Enfin, il pense que le déclin occidental vient de deux choses : l'excès de relativisme et le déclin occidental du manque de l'enseignement de la culture occidentale et de son histoire dans l’éducation (qu'il voit comme résultat d'un mépris des théoriciens pour le par cœur et le savoir formel et d'un relativisme ambiant). Selon lui il faut retrouver la confiance en la supériorité de notre civilisation et in fine notre sentiment de l'appartenance à celle ci.
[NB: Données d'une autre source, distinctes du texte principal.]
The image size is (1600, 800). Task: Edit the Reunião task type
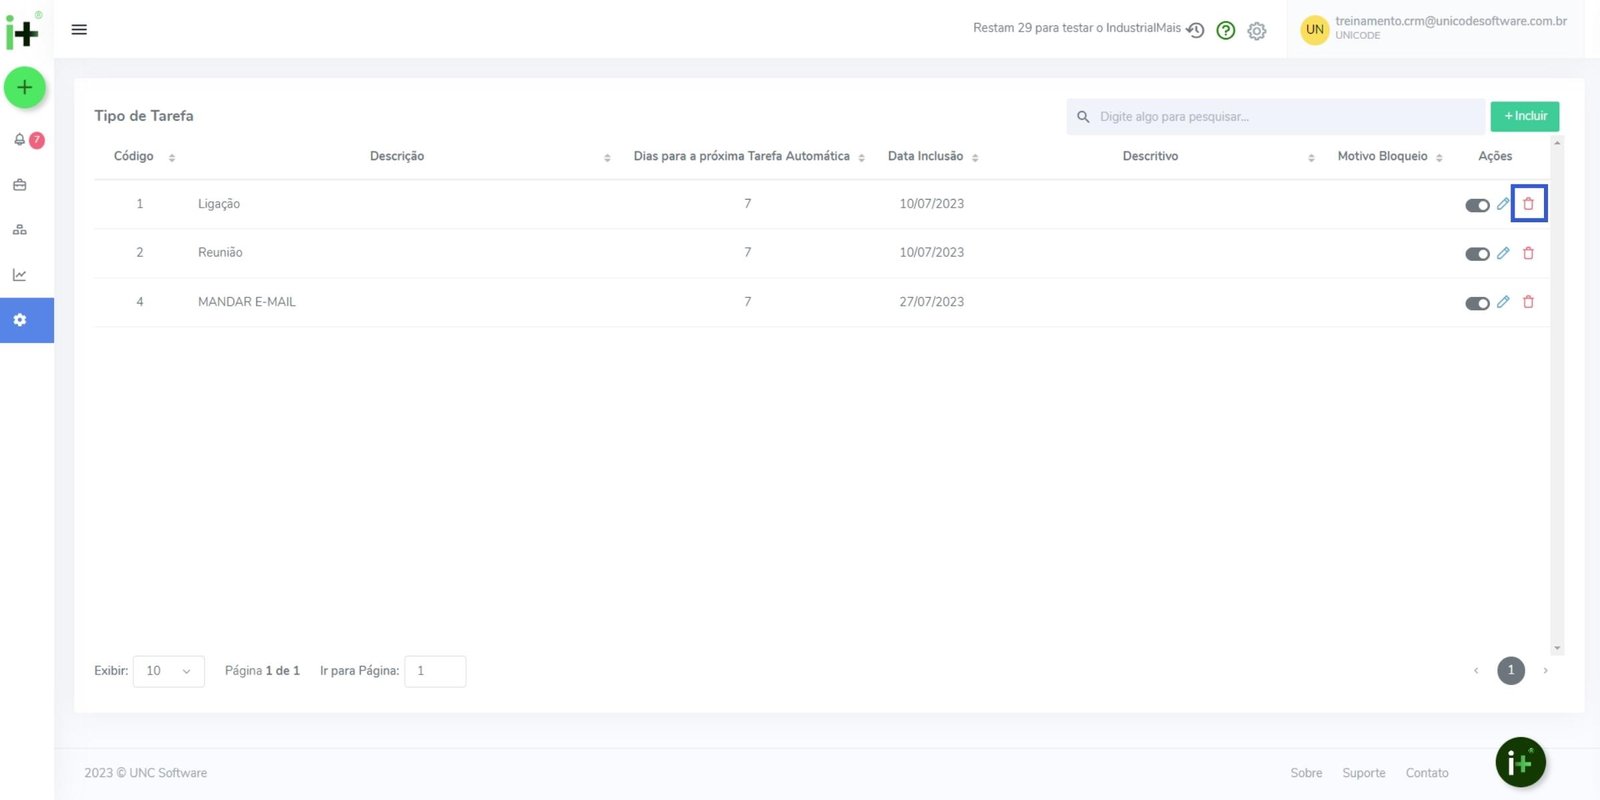(1503, 253)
Il cite notamment des textes fondateurs qu'il faudrait connaître selon lui pour renforcer cela (comme c'est un anglais, ses références sont essentiellement britanniques mais en tant que français on peut citer Racine, Montesquieu, ou même Jean-Baptiste Say à la place). Il cite La bible du Roi Jacques, les Principia de Newton, La richesse des Nations de Smith, Traité du gouvernement civil de Locke, Réflexions sur la révolution de France de Burke, De l'origine des espèces de Darwin, les pièces de Shakespeare, les discours de Churchill et de Lincoln, etc.
J'adhère en grande partie aux thèses du livre bien qu'en y apportant certaines nuances aux passages les plus polémiques (que je soupçonne d'être idéologiques par moment, et par les solutions apportées par l'auteur) mais l'argumentation reste convaincante et c'est une lecture extrêmement enrichissante qui balaie un bon nombre de thèses ancrées dans les esprits sur la prétendue responsabilité de l'Occident sur le non-développement des autres pays.
Je pense que ce livre se complète bien avec celui de l'écrivain français Philippe Nemo : Qu'est-ce que l'Occident ? dont j'ai déjà fait la critique sur ce site. Deux excellents ouvrages que je recommande absolument.